[[ Extracted entries, beginning ]]

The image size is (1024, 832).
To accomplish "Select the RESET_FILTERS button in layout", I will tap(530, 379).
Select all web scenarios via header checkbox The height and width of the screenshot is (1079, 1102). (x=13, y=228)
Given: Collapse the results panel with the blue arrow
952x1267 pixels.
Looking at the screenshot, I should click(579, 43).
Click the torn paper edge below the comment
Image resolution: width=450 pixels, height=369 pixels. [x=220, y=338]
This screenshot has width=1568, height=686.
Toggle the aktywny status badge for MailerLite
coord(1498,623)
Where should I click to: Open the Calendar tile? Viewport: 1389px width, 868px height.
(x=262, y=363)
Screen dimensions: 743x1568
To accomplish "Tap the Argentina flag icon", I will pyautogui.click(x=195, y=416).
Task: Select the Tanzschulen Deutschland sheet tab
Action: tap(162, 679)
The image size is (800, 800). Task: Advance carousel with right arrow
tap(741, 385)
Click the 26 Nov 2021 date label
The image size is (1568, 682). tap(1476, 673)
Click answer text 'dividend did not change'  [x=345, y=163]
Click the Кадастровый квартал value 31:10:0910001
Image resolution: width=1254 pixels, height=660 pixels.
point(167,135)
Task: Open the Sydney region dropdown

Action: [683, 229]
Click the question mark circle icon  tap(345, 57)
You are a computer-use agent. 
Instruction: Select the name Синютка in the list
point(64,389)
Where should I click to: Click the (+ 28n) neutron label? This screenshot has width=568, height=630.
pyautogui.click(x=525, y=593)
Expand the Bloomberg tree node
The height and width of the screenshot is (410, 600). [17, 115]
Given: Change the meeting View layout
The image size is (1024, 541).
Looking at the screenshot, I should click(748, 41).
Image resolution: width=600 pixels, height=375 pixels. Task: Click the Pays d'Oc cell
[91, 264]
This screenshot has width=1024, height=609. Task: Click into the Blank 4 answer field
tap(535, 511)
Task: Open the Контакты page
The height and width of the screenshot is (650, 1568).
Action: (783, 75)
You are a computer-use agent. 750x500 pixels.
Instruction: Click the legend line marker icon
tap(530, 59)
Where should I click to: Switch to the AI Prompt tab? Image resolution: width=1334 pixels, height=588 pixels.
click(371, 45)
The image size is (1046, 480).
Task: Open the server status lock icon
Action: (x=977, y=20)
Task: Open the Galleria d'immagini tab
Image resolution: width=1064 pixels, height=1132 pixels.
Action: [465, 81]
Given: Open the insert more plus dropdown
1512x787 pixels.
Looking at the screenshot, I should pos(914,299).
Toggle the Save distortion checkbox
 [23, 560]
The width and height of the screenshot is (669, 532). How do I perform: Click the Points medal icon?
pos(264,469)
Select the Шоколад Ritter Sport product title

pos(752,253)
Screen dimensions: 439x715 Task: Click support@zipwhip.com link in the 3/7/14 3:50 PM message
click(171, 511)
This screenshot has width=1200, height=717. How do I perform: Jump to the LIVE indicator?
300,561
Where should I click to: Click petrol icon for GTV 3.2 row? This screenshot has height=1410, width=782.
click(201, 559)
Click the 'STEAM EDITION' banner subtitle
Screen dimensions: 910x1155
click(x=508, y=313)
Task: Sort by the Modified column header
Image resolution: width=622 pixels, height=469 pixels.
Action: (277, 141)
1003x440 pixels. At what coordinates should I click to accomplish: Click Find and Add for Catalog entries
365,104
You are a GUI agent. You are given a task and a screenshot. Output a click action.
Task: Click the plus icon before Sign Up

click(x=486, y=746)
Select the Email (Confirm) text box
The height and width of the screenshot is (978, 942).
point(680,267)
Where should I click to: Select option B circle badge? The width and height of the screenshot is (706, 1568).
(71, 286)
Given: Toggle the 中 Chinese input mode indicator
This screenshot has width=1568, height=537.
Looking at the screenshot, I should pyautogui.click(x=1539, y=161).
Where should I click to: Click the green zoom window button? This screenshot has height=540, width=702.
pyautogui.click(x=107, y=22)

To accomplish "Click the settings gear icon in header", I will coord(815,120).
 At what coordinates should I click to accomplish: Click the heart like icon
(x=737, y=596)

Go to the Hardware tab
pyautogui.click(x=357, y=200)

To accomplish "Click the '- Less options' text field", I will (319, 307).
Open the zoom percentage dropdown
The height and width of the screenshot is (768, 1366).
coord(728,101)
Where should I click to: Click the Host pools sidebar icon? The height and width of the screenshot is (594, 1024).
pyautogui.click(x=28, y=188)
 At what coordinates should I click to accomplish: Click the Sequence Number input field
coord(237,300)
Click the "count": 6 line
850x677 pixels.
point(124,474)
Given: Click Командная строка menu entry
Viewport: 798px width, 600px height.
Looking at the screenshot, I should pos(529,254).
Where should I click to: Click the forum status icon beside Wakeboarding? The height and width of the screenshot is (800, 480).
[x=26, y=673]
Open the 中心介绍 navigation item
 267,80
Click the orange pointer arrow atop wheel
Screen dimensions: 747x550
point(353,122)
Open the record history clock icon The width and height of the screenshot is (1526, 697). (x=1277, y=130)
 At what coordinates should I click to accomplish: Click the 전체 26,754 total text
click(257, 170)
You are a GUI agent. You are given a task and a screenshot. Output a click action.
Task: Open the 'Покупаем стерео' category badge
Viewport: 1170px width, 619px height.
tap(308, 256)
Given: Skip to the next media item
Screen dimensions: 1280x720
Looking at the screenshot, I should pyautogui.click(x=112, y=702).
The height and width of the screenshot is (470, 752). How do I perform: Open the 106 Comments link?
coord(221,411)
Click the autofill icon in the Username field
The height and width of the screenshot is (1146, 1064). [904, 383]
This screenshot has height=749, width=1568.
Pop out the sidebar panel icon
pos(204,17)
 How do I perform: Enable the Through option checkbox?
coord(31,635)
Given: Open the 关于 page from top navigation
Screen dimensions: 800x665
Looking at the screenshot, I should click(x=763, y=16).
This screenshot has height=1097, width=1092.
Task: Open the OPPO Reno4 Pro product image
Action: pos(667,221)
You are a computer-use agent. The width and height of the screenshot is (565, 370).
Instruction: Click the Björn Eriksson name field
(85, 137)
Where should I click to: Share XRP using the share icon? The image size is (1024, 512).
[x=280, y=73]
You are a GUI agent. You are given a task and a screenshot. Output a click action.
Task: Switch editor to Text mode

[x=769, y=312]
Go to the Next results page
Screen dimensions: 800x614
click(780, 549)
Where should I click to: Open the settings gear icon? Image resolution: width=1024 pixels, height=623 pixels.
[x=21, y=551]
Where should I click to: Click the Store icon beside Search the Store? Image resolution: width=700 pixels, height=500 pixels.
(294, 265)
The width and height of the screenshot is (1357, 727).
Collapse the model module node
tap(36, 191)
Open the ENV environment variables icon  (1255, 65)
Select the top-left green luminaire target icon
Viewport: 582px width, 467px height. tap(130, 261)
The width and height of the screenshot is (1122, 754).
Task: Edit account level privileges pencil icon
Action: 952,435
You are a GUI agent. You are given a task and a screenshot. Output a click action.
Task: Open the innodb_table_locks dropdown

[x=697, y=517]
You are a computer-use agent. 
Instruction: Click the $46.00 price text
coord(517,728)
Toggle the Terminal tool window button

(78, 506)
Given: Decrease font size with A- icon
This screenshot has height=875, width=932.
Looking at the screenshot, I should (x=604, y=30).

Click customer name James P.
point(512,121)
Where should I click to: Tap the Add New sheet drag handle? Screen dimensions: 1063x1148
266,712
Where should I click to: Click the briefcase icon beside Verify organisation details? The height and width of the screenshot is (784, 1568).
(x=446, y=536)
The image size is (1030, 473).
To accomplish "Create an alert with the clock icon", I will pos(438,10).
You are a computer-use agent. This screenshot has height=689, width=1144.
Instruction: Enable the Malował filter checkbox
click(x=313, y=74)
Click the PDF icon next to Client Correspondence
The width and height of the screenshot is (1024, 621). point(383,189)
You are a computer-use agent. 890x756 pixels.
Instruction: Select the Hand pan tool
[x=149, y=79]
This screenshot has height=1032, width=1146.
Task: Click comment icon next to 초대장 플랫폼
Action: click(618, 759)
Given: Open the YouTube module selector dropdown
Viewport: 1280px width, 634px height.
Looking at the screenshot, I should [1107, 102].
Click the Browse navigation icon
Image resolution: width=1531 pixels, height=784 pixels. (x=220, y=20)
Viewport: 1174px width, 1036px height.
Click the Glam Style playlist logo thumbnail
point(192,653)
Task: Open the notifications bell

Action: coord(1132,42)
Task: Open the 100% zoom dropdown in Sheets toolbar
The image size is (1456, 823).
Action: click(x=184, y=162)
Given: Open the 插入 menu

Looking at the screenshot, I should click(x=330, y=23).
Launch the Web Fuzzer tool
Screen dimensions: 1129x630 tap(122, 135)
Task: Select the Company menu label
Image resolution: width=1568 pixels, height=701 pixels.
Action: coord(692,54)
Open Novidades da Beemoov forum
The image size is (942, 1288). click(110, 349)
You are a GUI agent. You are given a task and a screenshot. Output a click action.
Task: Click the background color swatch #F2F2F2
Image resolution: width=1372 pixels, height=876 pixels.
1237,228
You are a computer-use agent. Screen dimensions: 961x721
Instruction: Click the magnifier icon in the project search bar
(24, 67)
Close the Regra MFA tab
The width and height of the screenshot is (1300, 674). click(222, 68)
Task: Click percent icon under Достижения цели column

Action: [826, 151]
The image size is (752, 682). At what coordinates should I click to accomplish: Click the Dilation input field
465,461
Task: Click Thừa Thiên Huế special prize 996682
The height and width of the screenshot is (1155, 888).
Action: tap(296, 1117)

[[ Extracted entries, end ]]

* Directions: Only a number is wanted here: the count of lines in the data that contain the string "clock".

* Exercise response: 2